- _Description of the task_: Would it be possible to copy exactly the lines from the one containing "1005x700 pixels. At" to the end of the entries, including both and nothing else?

[Recorded data]
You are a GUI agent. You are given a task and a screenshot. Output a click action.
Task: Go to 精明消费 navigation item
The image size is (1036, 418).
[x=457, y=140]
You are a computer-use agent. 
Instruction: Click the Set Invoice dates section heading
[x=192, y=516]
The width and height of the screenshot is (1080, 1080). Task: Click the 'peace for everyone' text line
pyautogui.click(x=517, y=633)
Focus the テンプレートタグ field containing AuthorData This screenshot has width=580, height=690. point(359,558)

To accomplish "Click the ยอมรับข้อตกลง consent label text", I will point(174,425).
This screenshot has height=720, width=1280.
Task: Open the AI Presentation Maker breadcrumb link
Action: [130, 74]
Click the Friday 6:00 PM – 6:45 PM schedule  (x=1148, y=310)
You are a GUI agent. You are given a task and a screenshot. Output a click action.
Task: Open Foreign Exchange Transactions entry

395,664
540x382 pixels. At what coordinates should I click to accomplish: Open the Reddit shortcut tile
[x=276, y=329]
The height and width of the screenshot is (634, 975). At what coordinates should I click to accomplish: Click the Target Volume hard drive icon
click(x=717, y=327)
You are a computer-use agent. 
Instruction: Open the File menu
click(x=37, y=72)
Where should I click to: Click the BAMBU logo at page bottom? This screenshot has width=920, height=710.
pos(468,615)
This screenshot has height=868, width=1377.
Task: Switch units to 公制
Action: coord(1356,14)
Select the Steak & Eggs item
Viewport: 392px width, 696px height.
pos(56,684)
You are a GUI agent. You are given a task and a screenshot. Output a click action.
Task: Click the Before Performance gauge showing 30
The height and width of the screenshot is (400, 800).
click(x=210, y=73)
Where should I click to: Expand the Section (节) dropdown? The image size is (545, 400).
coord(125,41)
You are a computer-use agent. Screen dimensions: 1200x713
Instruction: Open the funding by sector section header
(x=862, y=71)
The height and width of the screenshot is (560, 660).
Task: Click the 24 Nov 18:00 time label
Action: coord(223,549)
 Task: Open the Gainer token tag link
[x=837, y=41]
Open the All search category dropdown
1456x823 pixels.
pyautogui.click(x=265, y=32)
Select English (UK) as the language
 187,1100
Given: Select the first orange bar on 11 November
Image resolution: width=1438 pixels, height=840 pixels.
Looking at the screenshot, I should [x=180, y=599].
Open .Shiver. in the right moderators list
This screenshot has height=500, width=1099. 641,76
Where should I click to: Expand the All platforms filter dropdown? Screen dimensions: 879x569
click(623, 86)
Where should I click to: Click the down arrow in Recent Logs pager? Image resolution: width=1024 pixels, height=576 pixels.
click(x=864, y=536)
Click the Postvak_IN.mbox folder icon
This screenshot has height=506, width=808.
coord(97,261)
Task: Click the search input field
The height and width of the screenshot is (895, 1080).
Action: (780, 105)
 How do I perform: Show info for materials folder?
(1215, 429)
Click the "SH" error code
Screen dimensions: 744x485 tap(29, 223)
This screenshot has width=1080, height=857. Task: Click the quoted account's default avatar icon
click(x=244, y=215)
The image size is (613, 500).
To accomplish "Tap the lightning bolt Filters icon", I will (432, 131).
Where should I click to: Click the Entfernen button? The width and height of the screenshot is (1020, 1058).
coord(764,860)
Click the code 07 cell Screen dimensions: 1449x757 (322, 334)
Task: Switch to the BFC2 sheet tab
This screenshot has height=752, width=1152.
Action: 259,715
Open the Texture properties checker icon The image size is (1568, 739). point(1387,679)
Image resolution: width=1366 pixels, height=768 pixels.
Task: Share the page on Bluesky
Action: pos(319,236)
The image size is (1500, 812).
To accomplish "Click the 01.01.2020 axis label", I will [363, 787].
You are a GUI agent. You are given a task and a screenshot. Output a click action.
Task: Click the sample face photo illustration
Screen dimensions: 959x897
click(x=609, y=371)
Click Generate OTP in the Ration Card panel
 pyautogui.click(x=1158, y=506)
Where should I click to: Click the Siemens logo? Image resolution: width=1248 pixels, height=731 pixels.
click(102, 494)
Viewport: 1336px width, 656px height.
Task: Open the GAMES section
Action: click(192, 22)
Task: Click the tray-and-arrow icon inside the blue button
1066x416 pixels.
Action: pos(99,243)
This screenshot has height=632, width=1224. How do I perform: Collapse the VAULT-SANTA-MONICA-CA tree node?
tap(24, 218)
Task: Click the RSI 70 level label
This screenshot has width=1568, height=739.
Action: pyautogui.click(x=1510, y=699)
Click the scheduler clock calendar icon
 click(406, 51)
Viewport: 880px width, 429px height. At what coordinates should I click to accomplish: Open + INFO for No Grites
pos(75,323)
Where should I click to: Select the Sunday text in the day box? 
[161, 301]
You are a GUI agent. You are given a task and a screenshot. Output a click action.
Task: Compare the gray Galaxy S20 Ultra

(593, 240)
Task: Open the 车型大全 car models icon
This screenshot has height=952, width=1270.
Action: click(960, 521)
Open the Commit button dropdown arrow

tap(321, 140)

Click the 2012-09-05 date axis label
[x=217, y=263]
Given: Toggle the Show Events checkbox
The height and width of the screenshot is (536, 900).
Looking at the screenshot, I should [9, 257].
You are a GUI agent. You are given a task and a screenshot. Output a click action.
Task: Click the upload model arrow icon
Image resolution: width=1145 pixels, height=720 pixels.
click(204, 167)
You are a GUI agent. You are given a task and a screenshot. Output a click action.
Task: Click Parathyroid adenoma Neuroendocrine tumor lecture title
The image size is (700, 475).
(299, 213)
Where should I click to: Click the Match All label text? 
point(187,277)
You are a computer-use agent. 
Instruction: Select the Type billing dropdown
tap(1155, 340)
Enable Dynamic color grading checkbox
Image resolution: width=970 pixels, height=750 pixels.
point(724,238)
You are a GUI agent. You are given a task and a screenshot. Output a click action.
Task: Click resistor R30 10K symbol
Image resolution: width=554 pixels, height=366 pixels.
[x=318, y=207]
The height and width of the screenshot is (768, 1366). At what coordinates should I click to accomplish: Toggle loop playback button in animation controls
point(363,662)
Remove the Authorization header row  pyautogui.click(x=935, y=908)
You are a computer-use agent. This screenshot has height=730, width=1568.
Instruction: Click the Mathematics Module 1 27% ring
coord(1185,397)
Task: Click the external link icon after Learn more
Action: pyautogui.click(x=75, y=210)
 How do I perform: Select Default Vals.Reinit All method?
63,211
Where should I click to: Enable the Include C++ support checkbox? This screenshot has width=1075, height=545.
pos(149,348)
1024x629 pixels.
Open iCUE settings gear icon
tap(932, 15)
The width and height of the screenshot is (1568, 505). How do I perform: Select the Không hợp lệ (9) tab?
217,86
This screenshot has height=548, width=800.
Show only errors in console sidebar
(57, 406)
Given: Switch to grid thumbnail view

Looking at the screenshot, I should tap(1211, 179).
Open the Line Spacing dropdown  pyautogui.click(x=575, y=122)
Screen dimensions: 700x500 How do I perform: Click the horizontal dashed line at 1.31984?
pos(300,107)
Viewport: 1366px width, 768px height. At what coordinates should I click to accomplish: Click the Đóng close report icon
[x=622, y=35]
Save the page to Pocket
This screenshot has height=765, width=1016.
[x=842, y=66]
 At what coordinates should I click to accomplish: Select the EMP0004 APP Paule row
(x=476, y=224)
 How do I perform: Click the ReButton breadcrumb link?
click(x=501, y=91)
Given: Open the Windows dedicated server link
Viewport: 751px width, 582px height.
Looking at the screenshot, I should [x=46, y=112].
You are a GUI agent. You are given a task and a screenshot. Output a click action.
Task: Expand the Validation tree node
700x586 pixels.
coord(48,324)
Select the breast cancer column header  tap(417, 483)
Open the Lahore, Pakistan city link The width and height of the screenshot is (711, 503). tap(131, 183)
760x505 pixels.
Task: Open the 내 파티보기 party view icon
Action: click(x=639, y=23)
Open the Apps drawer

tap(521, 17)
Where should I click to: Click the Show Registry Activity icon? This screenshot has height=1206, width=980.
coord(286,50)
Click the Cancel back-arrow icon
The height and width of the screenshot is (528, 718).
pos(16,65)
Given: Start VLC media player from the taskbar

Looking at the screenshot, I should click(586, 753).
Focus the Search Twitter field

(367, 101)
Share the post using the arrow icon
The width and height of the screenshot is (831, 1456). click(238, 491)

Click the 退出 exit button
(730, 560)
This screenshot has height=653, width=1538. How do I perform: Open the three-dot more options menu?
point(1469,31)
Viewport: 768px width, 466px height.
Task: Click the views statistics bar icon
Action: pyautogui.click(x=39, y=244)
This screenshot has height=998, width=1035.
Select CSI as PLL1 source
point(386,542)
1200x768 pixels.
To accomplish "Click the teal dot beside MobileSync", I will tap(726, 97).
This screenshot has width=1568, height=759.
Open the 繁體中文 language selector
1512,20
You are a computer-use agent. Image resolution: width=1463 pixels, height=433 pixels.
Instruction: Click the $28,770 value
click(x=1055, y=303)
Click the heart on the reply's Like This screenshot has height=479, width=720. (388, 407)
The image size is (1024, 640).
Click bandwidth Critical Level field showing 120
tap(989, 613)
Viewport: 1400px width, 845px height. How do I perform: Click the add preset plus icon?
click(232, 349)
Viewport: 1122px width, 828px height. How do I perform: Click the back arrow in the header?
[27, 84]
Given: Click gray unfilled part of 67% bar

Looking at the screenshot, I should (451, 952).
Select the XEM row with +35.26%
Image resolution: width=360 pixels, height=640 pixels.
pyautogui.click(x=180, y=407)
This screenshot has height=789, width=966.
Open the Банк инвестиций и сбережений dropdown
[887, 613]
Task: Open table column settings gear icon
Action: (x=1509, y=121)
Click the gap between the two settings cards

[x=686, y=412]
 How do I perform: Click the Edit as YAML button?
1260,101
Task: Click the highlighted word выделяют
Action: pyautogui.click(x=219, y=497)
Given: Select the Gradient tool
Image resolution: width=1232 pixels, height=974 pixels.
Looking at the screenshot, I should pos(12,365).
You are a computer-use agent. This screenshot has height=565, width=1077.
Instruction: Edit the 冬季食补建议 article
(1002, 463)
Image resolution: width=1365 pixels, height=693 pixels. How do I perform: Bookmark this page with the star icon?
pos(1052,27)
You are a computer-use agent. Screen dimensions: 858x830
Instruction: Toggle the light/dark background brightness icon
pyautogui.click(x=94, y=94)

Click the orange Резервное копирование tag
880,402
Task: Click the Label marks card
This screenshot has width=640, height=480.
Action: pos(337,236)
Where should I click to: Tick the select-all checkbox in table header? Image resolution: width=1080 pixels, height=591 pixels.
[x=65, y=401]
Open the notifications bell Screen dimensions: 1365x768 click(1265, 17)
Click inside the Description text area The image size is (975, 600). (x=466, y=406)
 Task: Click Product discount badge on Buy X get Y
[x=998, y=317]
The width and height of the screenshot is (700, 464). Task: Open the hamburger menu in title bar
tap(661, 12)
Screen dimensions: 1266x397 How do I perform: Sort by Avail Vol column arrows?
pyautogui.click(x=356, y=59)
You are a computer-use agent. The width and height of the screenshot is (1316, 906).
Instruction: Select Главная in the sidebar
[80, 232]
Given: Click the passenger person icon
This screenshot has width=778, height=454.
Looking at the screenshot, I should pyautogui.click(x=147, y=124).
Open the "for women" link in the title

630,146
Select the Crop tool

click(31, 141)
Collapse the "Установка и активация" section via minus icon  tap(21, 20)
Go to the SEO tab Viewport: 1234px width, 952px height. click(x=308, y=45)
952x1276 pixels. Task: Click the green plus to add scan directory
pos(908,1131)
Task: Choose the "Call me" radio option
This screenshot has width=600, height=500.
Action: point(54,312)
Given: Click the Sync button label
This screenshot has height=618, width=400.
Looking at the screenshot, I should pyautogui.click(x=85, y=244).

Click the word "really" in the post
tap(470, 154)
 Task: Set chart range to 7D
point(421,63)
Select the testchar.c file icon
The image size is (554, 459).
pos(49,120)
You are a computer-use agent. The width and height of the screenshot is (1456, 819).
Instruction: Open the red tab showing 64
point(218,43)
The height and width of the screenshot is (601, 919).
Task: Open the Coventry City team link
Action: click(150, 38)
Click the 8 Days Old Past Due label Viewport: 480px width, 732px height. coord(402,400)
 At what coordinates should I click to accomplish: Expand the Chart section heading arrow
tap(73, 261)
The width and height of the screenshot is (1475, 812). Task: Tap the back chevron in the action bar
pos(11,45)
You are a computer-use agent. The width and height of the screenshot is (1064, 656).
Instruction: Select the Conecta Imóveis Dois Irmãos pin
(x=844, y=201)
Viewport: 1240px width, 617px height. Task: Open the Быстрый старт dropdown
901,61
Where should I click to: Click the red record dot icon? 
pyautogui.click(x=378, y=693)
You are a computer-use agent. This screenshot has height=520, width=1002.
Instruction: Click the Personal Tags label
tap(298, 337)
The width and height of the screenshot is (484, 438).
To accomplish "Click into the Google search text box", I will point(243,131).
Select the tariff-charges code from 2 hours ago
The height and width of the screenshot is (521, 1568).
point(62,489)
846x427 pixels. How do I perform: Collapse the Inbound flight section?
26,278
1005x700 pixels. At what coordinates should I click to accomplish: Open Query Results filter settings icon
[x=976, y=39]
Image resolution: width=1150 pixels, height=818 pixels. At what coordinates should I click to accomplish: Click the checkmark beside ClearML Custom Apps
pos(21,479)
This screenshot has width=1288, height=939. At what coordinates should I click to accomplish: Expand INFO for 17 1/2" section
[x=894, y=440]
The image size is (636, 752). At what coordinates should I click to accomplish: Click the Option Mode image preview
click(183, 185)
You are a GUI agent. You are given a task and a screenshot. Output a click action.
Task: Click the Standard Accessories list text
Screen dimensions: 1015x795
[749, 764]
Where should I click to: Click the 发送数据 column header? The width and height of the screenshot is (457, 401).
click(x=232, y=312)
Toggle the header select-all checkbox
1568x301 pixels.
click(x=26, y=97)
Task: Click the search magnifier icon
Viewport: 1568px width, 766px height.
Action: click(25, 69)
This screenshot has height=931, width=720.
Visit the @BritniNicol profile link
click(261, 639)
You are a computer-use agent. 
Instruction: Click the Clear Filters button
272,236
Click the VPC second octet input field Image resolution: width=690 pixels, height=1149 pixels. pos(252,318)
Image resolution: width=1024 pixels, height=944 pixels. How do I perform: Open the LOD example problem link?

- _Answer_:
1005x700 pixels. At what coordinates should I click to accomplish: Open Query Results filter settings icon
[x=976, y=39]
Image resolution: width=1150 pixels, height=818 pixels. At what coordinates should I click to accomplish: Click the checkmark beside ClearML Custom Apps
pos(21,479)
This screenshot has width=1288, height=939. At what coordinates should I click to accomplish: Expand INFO for 17 1/2" section
[x=894, y=440]
The image size is (636, 752). At what coordinates should I click to accomplish: Click the Option Mode image preview
click(183, 185)
You are a GUI agent. You are given a task and a screenshot. Output a click action.
Task: Click the Standard Accessories list text
Screen dimensions: 1015x795
[749, 764]
Where should I click to: Click the 发送数据 column header? The width and height of the screenshot is (457, 401).
click(x=232, y=312)
Toggle the header select-all checkbox
1568x301 pixels.
click(x=26, y=97)
Task: Click the search magnifier icon
Viewport: 1568px width, 766px height.
Action: click(25, 69)
This screenshot has height=931, width=720.
Visit the @BritniNicol profile link
click(261, 639)
You are a computer-use agent. 
Instruction: Click the Clear Filters button
272,236
Click the VPC second octet input field Image resolution: width=690 pixels, height=1149 pixels. pos(252,318)
Image resolution: width=1024 pixels, height=944 pixels. How do I perform: Open the LOD example problem link?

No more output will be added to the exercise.